● TEXT SHOWN:
□ □ □ □
It's right there in black and white.

The LA County District

Attorney's Office told

Deborah Peagler's attorneys

last summer, it's willing to

let her out of jail after 23 years.

The letter includes the name of

District Attorney Steve

Cooley, and it's signed

by then Chief Deputy D.A. Curt Livesay.

- So, we're back to the drawing board.

The parole board has denied us.

The court, Superior Court has denied us.

The D.A. hates us.

- The prosecutors office refused comment

citing pending litigation,

that litigation filed today

by Peagler's attorneys.

- We have asked parole board

to reconsider their last finding.

The D.A.'s Office, we're

suing them to force

them to stick to their deal.

And we're appealing the

Superior Court's denial, all

the way up to the Court of

Appeal, in the hope that

they're gonna direct the

court to do the right thing.

- Coming up here, we're going

to meet two Bay Area attorneys

who decided to help out a

domestic violence victim.

They thought it would just

be a couple of months.

Five years later, they're

still on the case.

- There's a reason that

your case is going to draw

attention to this remedy.

- 25 years for a crime,

unjustly put in prison

I want everybody who cares

about something like this to

remember what I'm about to say right here.

W-W-W Free Debbie dot org.

For us, as outsiders coming

in to help, coming in to help

bring awareness to the situation,

it inspires me to be dealing

with people who, against all

odds, are pushing forward,

against all odds are striving

to believe in miracles,

striving to believe in truth.

- Nice to meet you, thank

you so much for coming.

I'm so excited!

- We are too!

- None of us are free.

While one of us are chained,

none of us are free.

My case should matter to

people outside of California

because my case isn't about me anymore.

It's about so many other people.

I represent the larger part of

the women's prison population.

♪ You better listen my

sisters my brothers ♪

♪ Cause if you do, then you can hear ♪

♪ There are voices still

calling across the years ♪

♪ And they're crying across the ocean ♪

♪ And they're cryin across the land ♪

♪ And they will till we

all come to understand ♪

♪ Understand ♪

♪ None of us are free ♪

♪ None of us are free ♪

♪ None of us are free ♪

♪ If one of us is chained ♪

♪ None of us are free ♪

- Y'know, you have to

applaud Deborah for strength.

When you've been locked

up for that many years,

and then you're promised to be free.

And then you get your mind

set ready, you get your heart

ready, and you get excited

about the new world you're

about to travel and

then they renege on it.

And everything changes.

Not only could it break you, but it

could totally change your

viewpoint about justice,

what is the word?
□ □ □ □
Stored data

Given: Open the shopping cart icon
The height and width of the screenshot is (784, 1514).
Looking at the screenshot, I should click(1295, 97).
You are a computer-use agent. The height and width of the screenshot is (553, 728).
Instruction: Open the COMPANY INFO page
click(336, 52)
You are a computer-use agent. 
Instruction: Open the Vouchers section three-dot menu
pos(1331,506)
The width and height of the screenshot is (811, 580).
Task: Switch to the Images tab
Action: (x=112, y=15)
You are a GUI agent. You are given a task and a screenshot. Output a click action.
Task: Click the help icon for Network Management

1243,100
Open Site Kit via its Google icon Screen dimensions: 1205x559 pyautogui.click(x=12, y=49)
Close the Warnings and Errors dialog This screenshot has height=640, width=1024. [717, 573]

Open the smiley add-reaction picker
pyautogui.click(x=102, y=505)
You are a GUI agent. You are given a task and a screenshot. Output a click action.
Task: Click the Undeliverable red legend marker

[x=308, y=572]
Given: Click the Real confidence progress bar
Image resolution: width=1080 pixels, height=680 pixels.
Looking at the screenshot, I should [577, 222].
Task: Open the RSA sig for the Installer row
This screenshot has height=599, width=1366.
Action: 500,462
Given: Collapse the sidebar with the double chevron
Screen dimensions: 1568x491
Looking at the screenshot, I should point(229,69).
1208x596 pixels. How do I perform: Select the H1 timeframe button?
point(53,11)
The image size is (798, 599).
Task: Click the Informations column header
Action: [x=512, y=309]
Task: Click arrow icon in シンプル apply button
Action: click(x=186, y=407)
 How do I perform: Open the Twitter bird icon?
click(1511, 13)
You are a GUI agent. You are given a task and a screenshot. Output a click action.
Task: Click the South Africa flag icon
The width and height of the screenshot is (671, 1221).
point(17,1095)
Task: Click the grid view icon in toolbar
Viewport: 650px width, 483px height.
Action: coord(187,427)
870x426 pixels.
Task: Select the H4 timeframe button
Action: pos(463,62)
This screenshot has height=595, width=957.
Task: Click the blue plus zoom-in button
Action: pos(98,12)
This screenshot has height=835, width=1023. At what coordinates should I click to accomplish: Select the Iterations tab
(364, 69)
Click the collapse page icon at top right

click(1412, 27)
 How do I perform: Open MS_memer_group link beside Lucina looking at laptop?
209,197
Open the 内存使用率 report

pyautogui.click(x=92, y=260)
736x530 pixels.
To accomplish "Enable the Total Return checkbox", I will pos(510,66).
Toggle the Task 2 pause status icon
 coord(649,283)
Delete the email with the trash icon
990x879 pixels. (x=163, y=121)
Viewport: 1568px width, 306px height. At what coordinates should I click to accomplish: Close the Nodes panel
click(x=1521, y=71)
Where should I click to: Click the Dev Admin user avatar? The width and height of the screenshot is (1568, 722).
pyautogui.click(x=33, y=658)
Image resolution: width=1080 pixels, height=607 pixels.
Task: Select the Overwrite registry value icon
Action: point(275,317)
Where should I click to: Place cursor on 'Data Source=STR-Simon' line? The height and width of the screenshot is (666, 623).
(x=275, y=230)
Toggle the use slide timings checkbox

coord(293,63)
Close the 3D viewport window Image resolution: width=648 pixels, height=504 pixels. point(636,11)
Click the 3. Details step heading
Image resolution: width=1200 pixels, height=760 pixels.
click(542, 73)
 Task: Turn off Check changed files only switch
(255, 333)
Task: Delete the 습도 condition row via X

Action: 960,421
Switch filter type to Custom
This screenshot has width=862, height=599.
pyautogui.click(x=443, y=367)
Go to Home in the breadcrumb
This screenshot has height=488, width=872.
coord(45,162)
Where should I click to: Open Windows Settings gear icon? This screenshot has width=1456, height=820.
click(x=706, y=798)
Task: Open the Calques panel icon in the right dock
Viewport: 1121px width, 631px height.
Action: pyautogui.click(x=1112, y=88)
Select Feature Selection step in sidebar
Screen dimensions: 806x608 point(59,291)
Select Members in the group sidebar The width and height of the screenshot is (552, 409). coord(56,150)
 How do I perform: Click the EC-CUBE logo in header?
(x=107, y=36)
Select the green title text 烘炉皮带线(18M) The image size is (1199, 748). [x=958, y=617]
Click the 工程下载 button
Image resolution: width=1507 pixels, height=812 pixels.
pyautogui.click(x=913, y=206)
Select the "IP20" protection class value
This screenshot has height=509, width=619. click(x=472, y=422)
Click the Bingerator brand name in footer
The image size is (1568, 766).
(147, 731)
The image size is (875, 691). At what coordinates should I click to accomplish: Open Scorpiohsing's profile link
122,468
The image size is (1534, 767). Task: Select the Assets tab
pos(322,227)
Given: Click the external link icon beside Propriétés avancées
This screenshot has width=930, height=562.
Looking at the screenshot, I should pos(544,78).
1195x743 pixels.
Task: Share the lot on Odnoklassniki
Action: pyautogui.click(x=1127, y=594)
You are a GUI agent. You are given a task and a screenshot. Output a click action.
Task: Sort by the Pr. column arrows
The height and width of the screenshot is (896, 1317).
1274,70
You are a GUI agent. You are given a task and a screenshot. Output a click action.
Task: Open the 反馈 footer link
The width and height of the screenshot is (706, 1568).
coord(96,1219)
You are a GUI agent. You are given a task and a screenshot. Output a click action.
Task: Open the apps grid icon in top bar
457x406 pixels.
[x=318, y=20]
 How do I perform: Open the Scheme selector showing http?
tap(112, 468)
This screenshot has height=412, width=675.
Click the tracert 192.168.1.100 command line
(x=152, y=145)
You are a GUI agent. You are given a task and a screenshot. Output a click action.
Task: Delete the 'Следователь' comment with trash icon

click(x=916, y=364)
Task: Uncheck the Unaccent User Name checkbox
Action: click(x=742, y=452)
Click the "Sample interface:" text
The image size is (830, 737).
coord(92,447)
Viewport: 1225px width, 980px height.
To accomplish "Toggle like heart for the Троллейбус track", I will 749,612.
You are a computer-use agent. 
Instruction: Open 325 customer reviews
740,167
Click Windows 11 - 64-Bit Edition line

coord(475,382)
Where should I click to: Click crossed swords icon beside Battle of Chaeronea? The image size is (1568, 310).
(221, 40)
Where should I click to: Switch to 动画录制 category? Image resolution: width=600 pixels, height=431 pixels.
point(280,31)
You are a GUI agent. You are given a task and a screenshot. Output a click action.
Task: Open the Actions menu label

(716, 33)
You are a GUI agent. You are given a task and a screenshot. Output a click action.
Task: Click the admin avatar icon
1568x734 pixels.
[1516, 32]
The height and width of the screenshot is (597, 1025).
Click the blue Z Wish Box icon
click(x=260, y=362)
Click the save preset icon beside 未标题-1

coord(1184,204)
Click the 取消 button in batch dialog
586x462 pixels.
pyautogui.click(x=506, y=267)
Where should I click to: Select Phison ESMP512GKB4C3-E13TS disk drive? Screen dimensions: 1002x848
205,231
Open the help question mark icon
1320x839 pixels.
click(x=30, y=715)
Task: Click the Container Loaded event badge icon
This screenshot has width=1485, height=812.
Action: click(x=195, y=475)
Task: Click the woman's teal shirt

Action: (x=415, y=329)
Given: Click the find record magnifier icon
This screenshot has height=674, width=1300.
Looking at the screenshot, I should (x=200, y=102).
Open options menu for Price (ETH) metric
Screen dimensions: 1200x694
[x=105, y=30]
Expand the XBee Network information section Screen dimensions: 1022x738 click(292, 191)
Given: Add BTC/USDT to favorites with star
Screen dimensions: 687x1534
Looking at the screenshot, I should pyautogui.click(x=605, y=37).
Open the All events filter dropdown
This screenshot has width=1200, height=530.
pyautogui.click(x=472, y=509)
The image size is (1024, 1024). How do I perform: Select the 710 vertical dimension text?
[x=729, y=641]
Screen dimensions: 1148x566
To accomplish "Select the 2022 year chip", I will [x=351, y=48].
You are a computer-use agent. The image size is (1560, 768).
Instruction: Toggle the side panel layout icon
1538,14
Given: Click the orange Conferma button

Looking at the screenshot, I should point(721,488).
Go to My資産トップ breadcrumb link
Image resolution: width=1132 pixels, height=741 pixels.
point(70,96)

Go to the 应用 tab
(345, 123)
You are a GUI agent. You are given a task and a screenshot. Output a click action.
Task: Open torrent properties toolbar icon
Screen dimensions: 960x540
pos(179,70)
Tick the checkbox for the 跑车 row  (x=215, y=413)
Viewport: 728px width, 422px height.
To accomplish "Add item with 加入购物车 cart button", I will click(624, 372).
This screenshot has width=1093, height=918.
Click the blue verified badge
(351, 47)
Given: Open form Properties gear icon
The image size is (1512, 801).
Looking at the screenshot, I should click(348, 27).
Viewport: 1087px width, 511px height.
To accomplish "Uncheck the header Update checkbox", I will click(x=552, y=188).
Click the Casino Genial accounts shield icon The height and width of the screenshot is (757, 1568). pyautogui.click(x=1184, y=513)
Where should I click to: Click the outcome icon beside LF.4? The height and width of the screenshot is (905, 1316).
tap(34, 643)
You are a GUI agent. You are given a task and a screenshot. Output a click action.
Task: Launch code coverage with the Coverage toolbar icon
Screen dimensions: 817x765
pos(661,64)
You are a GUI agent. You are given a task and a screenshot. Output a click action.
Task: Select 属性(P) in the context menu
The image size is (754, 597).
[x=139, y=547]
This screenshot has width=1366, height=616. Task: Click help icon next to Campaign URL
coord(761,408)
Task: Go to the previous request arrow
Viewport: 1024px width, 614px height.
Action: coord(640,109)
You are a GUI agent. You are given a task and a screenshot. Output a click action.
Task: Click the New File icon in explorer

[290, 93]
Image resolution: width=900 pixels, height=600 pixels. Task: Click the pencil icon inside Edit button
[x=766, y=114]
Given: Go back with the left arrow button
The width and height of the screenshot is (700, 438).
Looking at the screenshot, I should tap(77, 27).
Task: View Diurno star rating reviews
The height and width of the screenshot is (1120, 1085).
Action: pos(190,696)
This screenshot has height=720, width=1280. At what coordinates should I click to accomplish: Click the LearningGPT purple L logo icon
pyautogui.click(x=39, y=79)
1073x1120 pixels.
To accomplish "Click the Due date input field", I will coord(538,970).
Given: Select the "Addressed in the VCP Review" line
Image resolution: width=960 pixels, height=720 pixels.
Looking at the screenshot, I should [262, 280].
□ □ □ □
● WHAT YOU NEED TO DO:
a. Summarize the text about Deborah Peagler's case in two sentences.
b. Give the next part of the text about Deborah Peagler's case, following on from its last line.

● RESULTS OF THE EXERCISE:
a. Last summer the LA County District Attorney's Office told Deborah Peagler's attorneys in a letter that it was willing to let her out of jail after 23 years, but the parole board and the Superior Court have since denied her. Her attorneys have asked the parole board to reconsider, are suing the D.A.'s Office to force it to stick to its deal, and are appealing the Superior Court's denial.

b.
It could change your viewpoint about God,

who is he, what is he doing?

It could break most human beings.

- Because I went through

all this, all this pain,

and all this stuff is not in vain.

It's gonna be great for someone else.

- Since California is the only

state that has this habeas

petition law on its books,

if other states look at

California and the attention

this case has in the media,

and the legal attention that

the case would get if it's

decided at that level, then

hopefully other states will

look at these cases, pass

legislation in their states,

and use California as a model.

- There's a new law in

California that will allow

some domestic abuse evidence

in court that would have not

been allowed before, correct?

- That's right, in.

- And so that's what you

wanna do is get this.

- In 1983 it wasn't relevant

whether you were battered, it

wasn't even legally admissible.

- This document is the 1983 memo

written by the District Attorney.

- So Bobby finally got his

hands on the D.A.'s alibi

memo from 1983 and we were amazed.

- Bobby won't say how he got it.

As he always likes to say,

part of being a private

investigator is being an investigator,

and part of it is being private.

But I will tell you that the memo is

shocking and the information

in that memo itself

could probably exonerate Debbie.

- It says that Deadman perjured

himself on the stand, he

lied, that's their word, he

perjured himself on the stand.

- This is certainly the

smoking gun that supports the

position that we've already alleged.

- There's an enormous

difference between saying

"There are veracity concerns

with the witness or witnesses"

and saying "Anthony Reedburg committed

"perjury at the preliminary hearing."

- These people, to give

her a life-top sentence,

did it, lied to her, for a win.

How fucked that is?

- And the memo goes on to

say that he's an informant.

It turns out Deadman has

been a paid informant for law

enforcement in Los Angeles

County for decades.

These were facts that the D.A.

was obligated to disclose in

1983, an obligation disclosure

that has continued everyday

for 25 years, and the D.A.'s

Office has kept it secret.

- Ms. Lopez an you

make a statement as to why

the Los Angeles District

Attorney's Office withdrew its

own offer made in writing

to free Deborah Peagler?

- No, I think that all of the evidence

has been presented on that.

- Tracey, we've got a

meeting to go to, excuse me.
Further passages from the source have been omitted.